[Records drawn from a dataset]
Start of Block
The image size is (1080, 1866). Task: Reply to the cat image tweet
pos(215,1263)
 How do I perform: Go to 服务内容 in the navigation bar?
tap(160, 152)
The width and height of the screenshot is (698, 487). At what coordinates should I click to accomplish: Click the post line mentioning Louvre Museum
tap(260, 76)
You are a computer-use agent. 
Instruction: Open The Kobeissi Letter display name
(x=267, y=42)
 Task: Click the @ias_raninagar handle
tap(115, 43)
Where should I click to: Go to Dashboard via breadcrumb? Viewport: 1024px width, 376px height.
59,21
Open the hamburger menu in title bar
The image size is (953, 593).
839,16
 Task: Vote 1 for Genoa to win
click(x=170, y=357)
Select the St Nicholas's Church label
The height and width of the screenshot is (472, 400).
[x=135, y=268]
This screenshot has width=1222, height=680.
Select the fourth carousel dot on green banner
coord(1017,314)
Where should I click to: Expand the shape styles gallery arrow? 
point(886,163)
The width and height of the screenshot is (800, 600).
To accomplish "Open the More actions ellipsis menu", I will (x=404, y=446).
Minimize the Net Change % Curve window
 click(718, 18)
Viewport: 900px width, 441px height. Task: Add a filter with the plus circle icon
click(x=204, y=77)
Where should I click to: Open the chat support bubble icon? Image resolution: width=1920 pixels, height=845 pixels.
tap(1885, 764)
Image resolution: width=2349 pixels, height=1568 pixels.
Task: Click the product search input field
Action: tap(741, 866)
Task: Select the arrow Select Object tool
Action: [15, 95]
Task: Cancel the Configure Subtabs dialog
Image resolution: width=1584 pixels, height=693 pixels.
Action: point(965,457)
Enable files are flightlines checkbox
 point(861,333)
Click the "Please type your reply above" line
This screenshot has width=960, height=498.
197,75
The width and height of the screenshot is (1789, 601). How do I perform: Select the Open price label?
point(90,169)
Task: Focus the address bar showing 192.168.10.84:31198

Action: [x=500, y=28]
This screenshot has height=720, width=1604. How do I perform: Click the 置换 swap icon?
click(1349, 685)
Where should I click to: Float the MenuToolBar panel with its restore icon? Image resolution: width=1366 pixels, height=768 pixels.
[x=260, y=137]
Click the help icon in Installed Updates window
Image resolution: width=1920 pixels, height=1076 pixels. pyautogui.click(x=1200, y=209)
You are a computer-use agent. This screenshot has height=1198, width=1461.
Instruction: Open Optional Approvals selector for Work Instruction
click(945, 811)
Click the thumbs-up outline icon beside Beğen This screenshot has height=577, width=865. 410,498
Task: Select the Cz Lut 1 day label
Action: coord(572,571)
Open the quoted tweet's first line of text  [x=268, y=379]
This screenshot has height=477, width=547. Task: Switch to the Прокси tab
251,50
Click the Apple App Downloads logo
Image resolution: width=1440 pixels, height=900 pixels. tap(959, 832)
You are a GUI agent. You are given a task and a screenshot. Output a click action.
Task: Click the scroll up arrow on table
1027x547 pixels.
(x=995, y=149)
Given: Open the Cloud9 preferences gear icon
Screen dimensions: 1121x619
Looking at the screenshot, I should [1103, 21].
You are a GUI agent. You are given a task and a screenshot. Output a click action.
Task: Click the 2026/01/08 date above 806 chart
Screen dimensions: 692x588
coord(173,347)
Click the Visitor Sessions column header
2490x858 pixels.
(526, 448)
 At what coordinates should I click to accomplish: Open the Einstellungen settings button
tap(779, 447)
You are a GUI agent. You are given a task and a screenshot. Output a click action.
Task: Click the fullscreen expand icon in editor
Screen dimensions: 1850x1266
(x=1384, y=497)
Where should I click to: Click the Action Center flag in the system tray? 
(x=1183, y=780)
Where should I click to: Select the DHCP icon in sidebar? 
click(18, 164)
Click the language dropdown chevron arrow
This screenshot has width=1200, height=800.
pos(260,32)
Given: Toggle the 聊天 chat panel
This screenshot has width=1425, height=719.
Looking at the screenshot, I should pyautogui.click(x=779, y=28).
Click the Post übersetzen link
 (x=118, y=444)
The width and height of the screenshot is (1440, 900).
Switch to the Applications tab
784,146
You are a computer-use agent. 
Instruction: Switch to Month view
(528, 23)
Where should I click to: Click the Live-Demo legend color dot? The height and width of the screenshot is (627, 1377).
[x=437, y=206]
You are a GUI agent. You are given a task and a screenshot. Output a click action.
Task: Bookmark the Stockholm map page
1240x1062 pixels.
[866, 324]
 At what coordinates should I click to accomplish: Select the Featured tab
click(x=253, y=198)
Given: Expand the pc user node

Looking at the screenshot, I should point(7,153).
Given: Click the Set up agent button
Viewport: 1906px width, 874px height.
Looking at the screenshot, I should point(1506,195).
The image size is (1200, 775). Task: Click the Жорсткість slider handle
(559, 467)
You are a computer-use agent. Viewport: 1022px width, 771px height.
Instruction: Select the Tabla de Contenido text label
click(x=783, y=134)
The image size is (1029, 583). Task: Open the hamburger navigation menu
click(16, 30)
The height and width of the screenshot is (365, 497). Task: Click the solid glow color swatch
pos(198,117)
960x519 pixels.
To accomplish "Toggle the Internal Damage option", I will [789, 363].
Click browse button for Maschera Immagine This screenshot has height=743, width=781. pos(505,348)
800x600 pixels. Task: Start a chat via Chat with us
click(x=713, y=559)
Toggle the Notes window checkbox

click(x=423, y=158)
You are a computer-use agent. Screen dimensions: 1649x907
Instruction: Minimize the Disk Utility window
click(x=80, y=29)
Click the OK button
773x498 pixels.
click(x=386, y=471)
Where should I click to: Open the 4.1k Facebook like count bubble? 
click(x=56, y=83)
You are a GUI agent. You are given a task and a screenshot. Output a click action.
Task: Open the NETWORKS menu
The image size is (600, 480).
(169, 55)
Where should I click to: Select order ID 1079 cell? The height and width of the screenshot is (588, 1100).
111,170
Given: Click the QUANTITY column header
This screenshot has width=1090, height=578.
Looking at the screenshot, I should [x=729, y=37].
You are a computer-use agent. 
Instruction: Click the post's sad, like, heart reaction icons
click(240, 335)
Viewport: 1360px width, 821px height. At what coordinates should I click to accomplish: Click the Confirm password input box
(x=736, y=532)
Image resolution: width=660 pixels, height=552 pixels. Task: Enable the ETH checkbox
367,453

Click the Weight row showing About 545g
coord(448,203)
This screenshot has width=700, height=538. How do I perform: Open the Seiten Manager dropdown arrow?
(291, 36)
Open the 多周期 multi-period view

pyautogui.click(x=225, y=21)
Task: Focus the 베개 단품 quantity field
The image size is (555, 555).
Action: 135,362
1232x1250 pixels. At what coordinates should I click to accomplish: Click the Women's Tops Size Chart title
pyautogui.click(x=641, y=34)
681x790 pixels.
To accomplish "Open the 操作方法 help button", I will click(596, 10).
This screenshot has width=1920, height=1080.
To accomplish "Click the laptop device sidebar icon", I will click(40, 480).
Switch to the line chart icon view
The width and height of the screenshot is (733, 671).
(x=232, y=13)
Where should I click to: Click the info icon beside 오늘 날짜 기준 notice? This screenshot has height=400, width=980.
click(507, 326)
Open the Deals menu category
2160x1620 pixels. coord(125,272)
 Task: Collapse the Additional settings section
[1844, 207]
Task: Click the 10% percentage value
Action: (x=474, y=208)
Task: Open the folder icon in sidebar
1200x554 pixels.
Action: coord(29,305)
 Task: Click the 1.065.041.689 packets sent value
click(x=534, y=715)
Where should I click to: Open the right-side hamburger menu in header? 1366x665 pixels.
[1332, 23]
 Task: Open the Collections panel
End of Block
§ **ASSIGNED TASK**
Above are the records; from them, give again exactly the lines from the one containing "The width and height of the screenshot is (1789, 601)." through the one containing "Task: Click the 2026/01/08", both included.

§ **YOUR SOLUTION**
The width and height of the screenshot is (1789, 601). How do I perform: Select the Open price label?
point(90,169)
Task: Focus the address bar showing 192.168.10.84:31198

Action: [x=500, y=28]
This screenshot has height=720, width=1604. How do I perform: Click the 置换 swap icon?
click(1349, 685)
Where should I click to: Float the MenuToolBar panel with its restore icon? Image resolution: width=1366 pixels, height=768 pixels.
[x=260, y=137]
Click the help icon in Installed Updates window
Image resolution: width=1920 pixels, height=1076 pixels. pyautogui.click(x=1200, y=209)
You are a computer-use agent. This screenshot has height=1198, width=1461.
Instruction: Open Optional Approvals selector for Work Instruction
click(945, 811)
Click the thumbs-up outline icon beside Beğen This screenshot has height=577, width=865. 410,498
Task: Select the Cz Lut 1 day label
Action: coord(572,571)
Open the quoted tweet's first line of text  [x=268, y=379]
This screenshot has height=477, width=547. Task: Switch to the Прокси tab
251,50
Click the Apple App Downloads logo
Image resolution: width=1440 pixels, height=900 pixels. tap(959, 832)
You are a GUI agent. You are given a task and a screenshot. Output a click action.
Task: Click the scroll up arrow on table
1027x547 pixels.
(x=995, y=149)
Given: Open the Cloud9 preferences gear icon
Screen dimensions: 1121x619
Looking at the screenshot, I should [1103, 21].
You are a GUI agent. You are given a task and a screenshot. Output a click action.
Task: Click the 2026/01/08 date above 806 chart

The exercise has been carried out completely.